### Recorded data
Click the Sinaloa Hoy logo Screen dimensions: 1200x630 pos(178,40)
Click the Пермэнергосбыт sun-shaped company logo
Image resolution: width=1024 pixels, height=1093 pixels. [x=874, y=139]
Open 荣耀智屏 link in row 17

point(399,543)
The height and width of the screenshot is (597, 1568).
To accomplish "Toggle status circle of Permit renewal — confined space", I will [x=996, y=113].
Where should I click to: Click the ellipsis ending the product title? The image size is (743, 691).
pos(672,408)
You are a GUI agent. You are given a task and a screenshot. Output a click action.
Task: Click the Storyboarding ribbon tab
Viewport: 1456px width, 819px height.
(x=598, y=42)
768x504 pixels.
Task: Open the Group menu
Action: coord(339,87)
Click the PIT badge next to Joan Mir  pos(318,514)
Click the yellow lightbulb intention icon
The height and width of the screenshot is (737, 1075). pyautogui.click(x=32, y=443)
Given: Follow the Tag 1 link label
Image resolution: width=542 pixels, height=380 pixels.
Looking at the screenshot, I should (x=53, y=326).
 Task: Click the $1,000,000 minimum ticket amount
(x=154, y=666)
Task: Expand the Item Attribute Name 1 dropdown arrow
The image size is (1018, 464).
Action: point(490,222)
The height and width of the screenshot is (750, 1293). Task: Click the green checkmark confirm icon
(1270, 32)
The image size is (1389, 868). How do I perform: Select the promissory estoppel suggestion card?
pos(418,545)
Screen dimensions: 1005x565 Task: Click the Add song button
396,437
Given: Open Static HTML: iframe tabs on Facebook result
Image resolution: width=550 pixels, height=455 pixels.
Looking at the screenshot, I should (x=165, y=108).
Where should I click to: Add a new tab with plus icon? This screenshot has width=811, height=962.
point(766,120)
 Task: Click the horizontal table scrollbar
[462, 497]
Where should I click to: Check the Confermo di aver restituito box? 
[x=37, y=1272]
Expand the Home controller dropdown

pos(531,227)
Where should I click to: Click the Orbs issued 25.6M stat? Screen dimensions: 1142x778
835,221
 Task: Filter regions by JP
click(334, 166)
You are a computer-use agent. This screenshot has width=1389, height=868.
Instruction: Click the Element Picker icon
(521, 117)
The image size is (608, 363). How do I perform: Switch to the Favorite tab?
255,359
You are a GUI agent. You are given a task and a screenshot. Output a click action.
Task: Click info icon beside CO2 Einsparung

### Directions for this task
Give back the entries exactly, so that each line matches the original.

### Worked solution
Click the Sinaloa Hoy logo Screen dimensions: 1200x630 pos(178,40)
Click the Пермэнергосбыт sun-shaped company logo
Image resolution: width=1024 pixels, height=1093 pixels. [x=874, y=139]
Open 荣耀智屏 link in row 17

point(399,543)
The height and width of the screenshot is (597, 1568).
To accomplish "Toggle status circle of Permit renewal — confined space", I will [x=996, y=113].
Where should I click to: Click the ellipsis ending the product title? The image size is (743, 691).
pos(672,408)
You are a GUI agent. You are given a task and a screenshot. Output a click action.
Task: Click the Storyboarding ribbon tab
Viewport: 1456px width, 819px height.
(x=598, y=42)
768x504 pixels.
Task: Open the Group menu
Action: coord(339,87)
Click the PIT badge next to Joan Mir  pos(318,514)
Click the yellow lightbulb intention icon
The height and width of the screenshot is (737, 1075). pyautogui.click(x=32, y=443)
Given: Follow the Tag 1 link label
Image resolution: width=542 pixels, height=380 pixels.
Looking at the screenshot, I should (x=53, y=326).
 Task: Click the $1,000,000 minimum ticket amount
(x=154, y=666)
Task: Expand the Item Attribute Name 1 dropdown arrow
The image size is (1018, 464).
Action: point(490,222)
The height and width of the screenshot is (750, 1293). Task: Click the green checkmark confirm icon
(1270, 32)
The image size is (1389, 868). How do I perform: Select the promissory estoppel suggestion card?
pos(418,545)
Screen dimensions: 1005x565 Task: Click the Add song button
396,437
Given: Open Static HTML: iframe tabs on Facebook result
Image resolution: width=550 pixels, height=455 pixels.
Looking at the screenshot, I should (x=165, y=108).
Where should I click to: Add a new tab with plus icon? This screenshot has width=811, height=962.
point(766,120)
 Task: Click the horizontal table scrollbar
[462, 497]
Where should I click to: Check the Confermo di aver restituito box? 
[x=37, y=1272]
Expand the Home controller dropdown

pos(531,227)
Where should I click to: Click the Orbs issued 25.6M stat? Screen dimensions: 1142x778
835,221
 Task: Filter regions by JP
click(334, 166)
You are a computer-use agent. This screenshot has width=1389, height=868.
Instruction: Click the Element Picker icon
(521, 117)
The image size is (608, 363). How do I perform: Switch to the Favorite tab?
255,359
You are a GUI agent. You are given a task and a screenshot. Output a click action.
Task: Click info icon beside CO2 Einsparung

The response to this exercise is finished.